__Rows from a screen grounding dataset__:

===============

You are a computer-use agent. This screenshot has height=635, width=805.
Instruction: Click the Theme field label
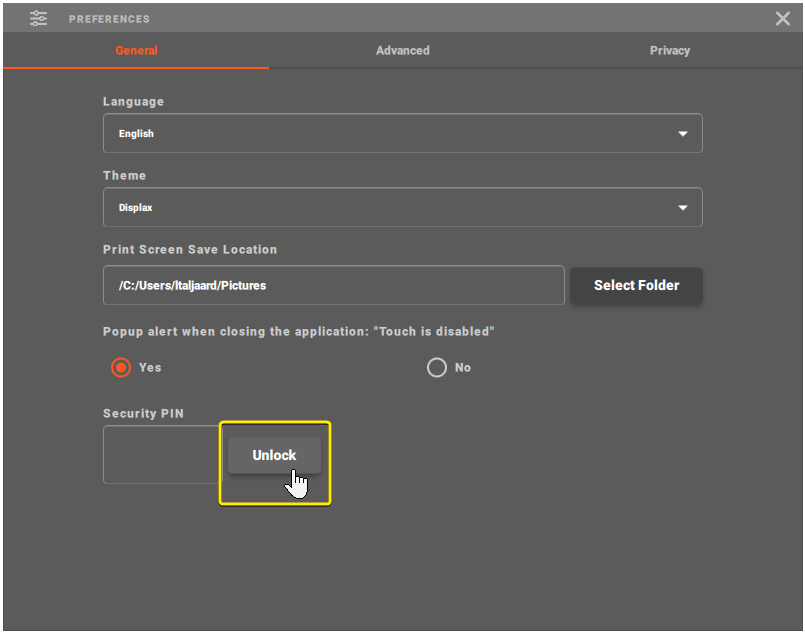click(x=124, y=176)
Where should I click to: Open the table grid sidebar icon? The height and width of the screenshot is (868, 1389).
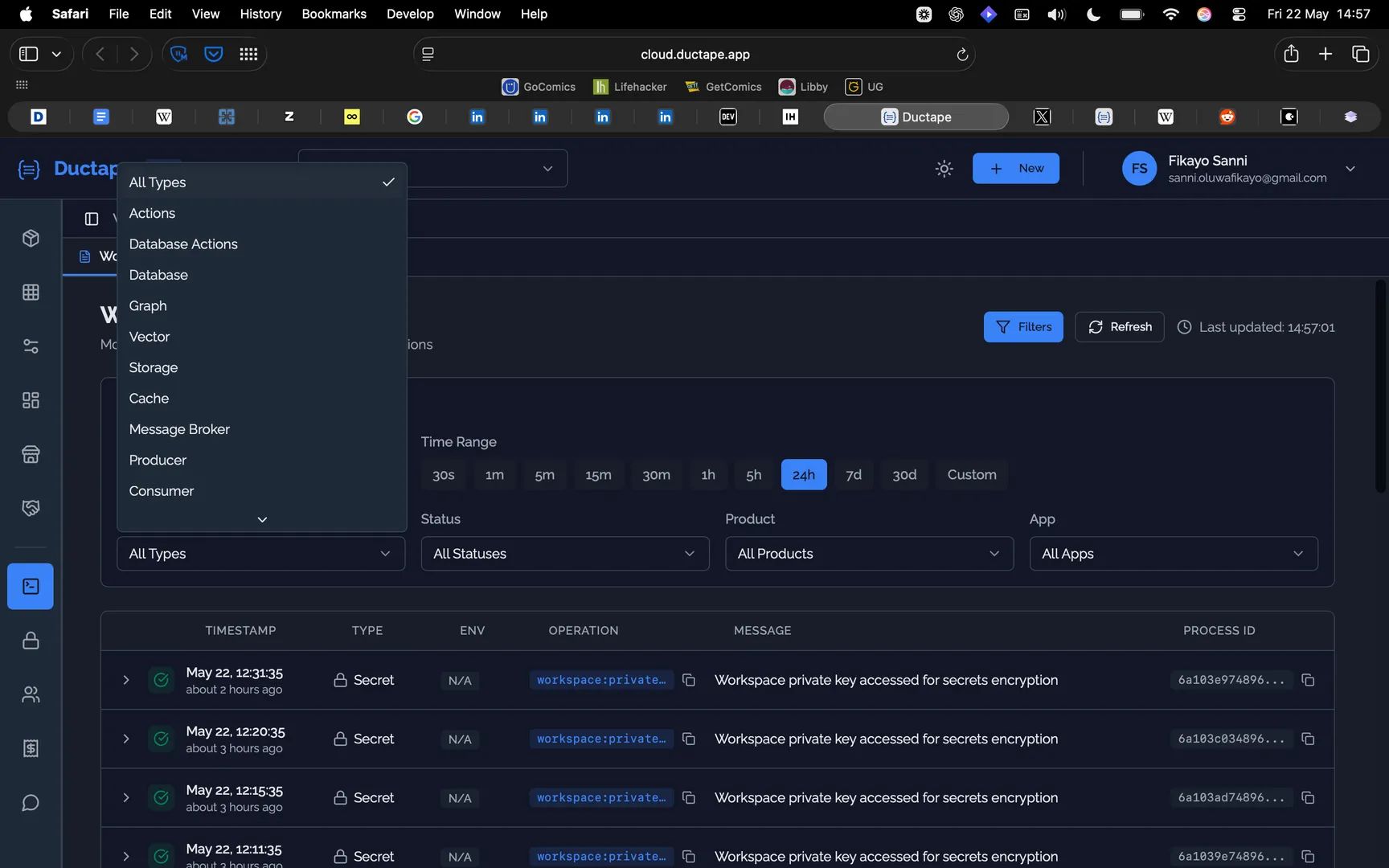click(x=31, y=293)
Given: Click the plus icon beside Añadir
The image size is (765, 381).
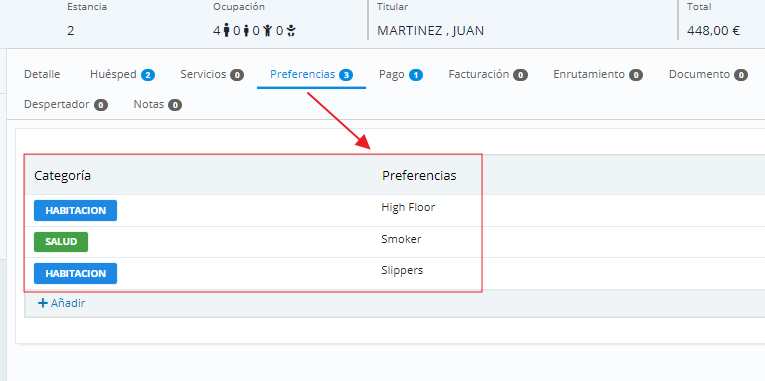Looking at the screenshot, I should 43,303.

===============

__WORK REQUIRED__: Swap every "icon" in the items above for "button" and keep all else the same. Leave the pictures out of your answer.

__COMPLETED EXERCISE__:
You are a computer-use agent. This screenshot has height=635, width=805.
Instruction: Click the Theme field label
click(x=124, y=176)
Where should I click to: Open the table grid sidebar button? The height and width of the screenshot is (868, 1389).
click(x=31, y=293)
Given: Click the plus button beside Añadir
The image size is (765, 381).
Looking at the screenshot, I should 43,303.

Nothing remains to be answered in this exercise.